• [What the exercise asks] An identical copy of the listing below is all the answer should contain.
(Data begins)
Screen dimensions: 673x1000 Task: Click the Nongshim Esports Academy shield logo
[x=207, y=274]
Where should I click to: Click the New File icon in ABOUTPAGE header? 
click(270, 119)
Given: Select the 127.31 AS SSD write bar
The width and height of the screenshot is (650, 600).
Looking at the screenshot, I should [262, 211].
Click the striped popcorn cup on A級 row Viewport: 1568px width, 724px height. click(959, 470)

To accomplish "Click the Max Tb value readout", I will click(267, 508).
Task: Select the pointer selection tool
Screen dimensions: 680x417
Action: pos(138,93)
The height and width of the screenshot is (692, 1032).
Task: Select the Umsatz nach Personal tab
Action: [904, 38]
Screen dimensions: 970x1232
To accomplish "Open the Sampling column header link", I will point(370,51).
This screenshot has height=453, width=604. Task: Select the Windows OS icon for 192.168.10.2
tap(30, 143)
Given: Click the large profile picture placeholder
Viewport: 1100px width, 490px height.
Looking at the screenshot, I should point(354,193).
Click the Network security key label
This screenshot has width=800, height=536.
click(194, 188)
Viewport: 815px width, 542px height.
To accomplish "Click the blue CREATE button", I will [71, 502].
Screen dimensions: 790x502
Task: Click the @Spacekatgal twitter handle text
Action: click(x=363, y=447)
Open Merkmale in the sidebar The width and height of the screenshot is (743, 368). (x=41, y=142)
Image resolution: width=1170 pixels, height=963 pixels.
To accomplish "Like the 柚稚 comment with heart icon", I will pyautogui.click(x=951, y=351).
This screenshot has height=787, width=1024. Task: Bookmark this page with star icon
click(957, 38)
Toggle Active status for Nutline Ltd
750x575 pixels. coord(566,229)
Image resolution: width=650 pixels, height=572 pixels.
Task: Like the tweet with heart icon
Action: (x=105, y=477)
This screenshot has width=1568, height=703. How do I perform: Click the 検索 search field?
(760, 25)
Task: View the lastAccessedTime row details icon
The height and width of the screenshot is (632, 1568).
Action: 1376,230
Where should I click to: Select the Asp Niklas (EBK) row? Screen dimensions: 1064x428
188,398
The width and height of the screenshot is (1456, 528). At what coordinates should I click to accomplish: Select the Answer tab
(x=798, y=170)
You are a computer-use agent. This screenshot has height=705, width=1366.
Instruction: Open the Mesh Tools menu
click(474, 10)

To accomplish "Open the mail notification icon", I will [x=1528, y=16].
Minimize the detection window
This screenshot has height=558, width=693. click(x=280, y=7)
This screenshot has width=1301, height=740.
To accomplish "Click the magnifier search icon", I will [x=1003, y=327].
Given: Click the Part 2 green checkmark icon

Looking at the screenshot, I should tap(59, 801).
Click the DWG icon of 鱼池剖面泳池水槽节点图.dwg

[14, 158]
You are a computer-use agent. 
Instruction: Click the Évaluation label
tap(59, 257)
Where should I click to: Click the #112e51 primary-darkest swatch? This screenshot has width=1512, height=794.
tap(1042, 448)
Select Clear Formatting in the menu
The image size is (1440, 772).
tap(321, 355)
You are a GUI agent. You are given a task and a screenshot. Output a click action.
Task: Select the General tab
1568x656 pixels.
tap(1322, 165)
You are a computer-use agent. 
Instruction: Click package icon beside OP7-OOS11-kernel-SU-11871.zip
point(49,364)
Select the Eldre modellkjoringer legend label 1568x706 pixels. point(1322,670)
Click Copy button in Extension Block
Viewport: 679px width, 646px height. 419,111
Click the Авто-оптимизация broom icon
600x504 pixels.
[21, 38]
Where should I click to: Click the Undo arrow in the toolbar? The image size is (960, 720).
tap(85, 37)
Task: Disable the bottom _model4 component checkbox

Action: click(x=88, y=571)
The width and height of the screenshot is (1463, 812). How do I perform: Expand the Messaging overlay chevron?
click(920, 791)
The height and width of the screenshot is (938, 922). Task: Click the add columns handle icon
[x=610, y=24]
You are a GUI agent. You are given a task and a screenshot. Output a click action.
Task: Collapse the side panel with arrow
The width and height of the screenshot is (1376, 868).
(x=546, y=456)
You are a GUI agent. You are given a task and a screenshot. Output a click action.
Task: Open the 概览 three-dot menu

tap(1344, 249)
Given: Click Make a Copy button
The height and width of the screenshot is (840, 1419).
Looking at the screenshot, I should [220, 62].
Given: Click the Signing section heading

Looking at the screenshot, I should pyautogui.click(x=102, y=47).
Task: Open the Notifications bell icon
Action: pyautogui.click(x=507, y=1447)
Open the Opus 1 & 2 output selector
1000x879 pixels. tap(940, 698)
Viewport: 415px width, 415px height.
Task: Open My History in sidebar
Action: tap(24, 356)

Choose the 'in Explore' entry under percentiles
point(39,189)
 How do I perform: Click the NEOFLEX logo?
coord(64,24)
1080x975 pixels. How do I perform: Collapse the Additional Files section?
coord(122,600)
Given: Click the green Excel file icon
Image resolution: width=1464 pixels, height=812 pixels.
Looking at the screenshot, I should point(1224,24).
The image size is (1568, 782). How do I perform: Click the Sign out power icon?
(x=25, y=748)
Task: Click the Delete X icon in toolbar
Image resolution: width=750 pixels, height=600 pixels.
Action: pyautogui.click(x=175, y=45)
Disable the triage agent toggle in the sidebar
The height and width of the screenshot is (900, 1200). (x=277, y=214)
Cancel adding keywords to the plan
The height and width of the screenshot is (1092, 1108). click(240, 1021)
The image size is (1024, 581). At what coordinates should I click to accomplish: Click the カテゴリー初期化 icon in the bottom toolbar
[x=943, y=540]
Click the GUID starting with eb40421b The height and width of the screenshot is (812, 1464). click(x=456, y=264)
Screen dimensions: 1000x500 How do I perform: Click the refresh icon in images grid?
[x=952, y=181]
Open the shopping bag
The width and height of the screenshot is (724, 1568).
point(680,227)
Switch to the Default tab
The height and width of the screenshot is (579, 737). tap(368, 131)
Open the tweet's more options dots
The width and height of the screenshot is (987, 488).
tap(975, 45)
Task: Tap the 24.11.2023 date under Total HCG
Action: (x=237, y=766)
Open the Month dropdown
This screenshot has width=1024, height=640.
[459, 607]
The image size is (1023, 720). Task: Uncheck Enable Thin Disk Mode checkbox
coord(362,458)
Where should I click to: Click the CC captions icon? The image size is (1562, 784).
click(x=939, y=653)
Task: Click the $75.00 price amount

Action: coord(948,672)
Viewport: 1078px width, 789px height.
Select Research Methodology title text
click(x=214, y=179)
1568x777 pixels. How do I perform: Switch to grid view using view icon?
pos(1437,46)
(Data ends)
• [Result of this exercise]
Screen dimensions: 673x1000 Task: Click the Nongshim Esports Academy shield logo
[x=207, y=274]
Where should I click to: Click the New File icon in ABOUTPAGE header? 
click(270, 119)
Given: Select the 127.31 AS SSD write bar
The width and height of the screenshot is (650, 600).
Looking at the screenshot, I should [262, 211].
Click the striped popcorn cup on A級 row Viewport: 1568px width, 724px height. click(959, 470)

To accomplish "Click the Max Tb value readout", I will click(267, 508).
Task: Select the pointer selection tool
Screen dimensions: 680x417
Action: pos(138,93)
The height and width of the screenshot is (692, 1032).
Task: Select the Umsatz nach Personal tab
Action: [904, 38]
Screen dimensions: 970x1232
To accomplish "Open the Sampling column header link", I will point(370,51).
This screenshot has height=453, width=604. Task: Select the Windows OS icon for 192.168.10.2
tap(30, 143)
Given: Click the large profile picture placeholder
Viewport: 1100px width, 490px height.
Looking at the screenshot, I should point(354,193).
Click the Network security key label
This screenshot has width=800, height=536.
click(194, 188)
Viewport: 815px width, 542px height.
To accomplish "Click the blue CREATE button", I will [71, 502].
Screen dimensions: 790x502
Task: Click the @Spacekatgal twitter handle text
Action: click(x=363, y=447)
Open Merkmale in the sidebar The width and height of the screenshot is (743, 368). (x=41, y=142)
Image resolution: width=1170 pixels, height=963 pixels.
To accomplish "Like the 柚稚 comment with heart icon", I will pyautogui.click(x=951, y=351).
This screenshot has height=787, width=1024. Task: Bookmark this page with star icon
click(957, 38)
Toggle Active status for Nutline Ltd
750x575 pixels. coord(566,229)
Image resolution: width=650 pixels, height=572 pixels.
Task: Like the tweet with heart icon
Action: (x=105, y=477)
This screenshot has width=1568, height=703. How do I perform: Click the 検索 search field?
(760, 25)
Task: View the lastAccessedTime row details icon
The height and width of the screenshot is (632, 1568).
Action: 1376,230
Where should I click to: Select the Asp Niklas (EBK) row? Screen dimensions: 1064x428
188,398
The width and height of the screenshot is (1456, 528). At what coordinates should I click to accomplish: Select the Answer tab
(x=798, y=170)
You are a computer-use agent. This screenshot has height=705, width=1366.
Instruction: Open the Mesh Tools menu
click(474, 10)

To accomplish "Open the mail notification icon", I will [x=1528, y=16].
Minimize the detection window
This screenshot has height=558, width=693. click(x=280, y=7)
This screenshot has width=1301, height=740.
To accomplish "Click the magnifier search icon", I will [x=1003, y=327].
Given: Click the Part 2 green checkmark icon

Looking at the screenshot, I should tap(59, 801).
Click the DWG icon of 鱼池剖面泳池水槽节点图.dwg

[14, 158]
You are a computer-use agent. 
Instruction: Click the Évaluation label
tap(59, 257)
Where should I click to: Click the #112e51 primary-darkest swatch? This screenshot has width=1512, height=794.
tap(1042, 448)
Select Clear Formatting in the menu
The image size is (1440, 772).
tap(321, 355)
You are a GUI agent. You are given a task and a screenshot. Output a click action.
Task: Select the General tab
1568x656 pixels.
tap(1322, 165)
You are a computer-use agent. 
Instruction: Click package icon beside OP7-OOS11-kernel-SU-11871.zip
point(49,364)
Select the Eldre modellkjoringer legend label 1568x706 pixels. point(1322,670)
Click Copy button in Extension Block
Viewport: 679px width, 646px height. 419,111
Click the Авто-оптимизация broom icon
600x504 pixels.
[21, 38]
Where should I click to: Click the Undo arrow in the toolbar? The image size is (960, 720).
tap(85, 37)
Task: Disable the bottom _model4 component checkbox

Action: click(x=88, y=571)
The width and height of the screenshot is (1463, 812). How do I perform: Expand the Messaging overlay chevron?
click(920, 791)
The height and width of the screenshot is (938, 922). Task: Click the add columns handle icon
[x=610, y=24]
You are a GUI agent. You are given a task and a screenshot. Output a click action.
Task: Collapse the side panel with arrow
The width and height of the screenshot is (1376, 868).
(x=546, y=456)
You are a GUI agent. You are given a task and a screenshot. Output a click action.
Task: Open the 概览 three-dot menu

tap(1344, 249)
Given: Click Make a Copy button
The height and width of the screenshot is (840, 1419).
Looking at the screenshot, I should [220, 62].
Given: Click the Signing section heading

Looking at the screenshot, I should pyautogui.click(x=102, y=47).
Task: Open the Notifications bell icon
Action: pyautogui.click(x=507, y=1447)
Open the Opus 1 & 2 output selector
1000x879 pixels. tap(940, 698)
Viewport: 415px width, 415px height.
Task: Open My History in sidebar
Action: tap(24, 356)

Choose the 'in Explore' entry under percentiles
point(39,189)
 How do I perform: Click the NEOFLEX logo?
coord(64,24)
1080x975 pixels. How do I perform: Collapse the Additional Files section?
coord(122,600)
Given: Click the green Excel file icon
Image resolution: width=1464 pixels, height=812 pixels.
Looking at the screenshot, I should point(1224,24).
The image size is (1568, 782). How do I perform: Click the Sign out power icon?
(x=25, y=748)
Task: Click the Delete X icon in toolbar
Image resolution: width=750 pixels, height=600 pixels.
Action: pyautogui.click(x=175, y=45)
Disable the triage agent toggle in the sidebar
The height and width of the screenshot is (900, 1200). (x=277, y=214)
Cancel adding keywords to the plan
The height and width of the screenshot is (1092, 1108). click(240, 1021)
The image size is (1024, 581). At what coordinates should I click to accomplish: Click the カテゴリー初期化 icon in the bottom toolbar
[x=943, y=540]
Click the GUID starting with eb40421b The height and width of the screenshot is (812, 1464). click(x=456, y=264)
Screen dimensions: 1000x500 How do I perform: Click the refresh icon in images grid?
[x=952, y=181]
Open the shopping bag
The width and height of the screenshot is (724, 1568).
point(680,227)
Switch to the Default tab
The height and width of the screenshot is (579, 737). tap(368, 131)
Open the tweet's more options dots
The width and height of the screenshot is (987, 488).
tap(975, 45)
Task: Tap the 24.11.2023 date under Total HCG
Action: (x=237, y=766)
Open the Month dropdown
This screenshot has width=1024, height=640.
[459, 607]
The image size is (1023, 720). Task: Uncheck Enable Thin Disk Mode checkbox
coord(362,458)
Where should I click to: Click the CC captions icon? The image size is (1562, 784).
click(x=939, y=653)
Task: Click the $75.00 price amount

Action: coord(948,672)
Viewport: 1078px width, 789px height.
Select Research Methodology title text
click(x=214, y=179)
1568x777 pixels. How do I perform: Switch to grid view using view icon?
pos(1437,46)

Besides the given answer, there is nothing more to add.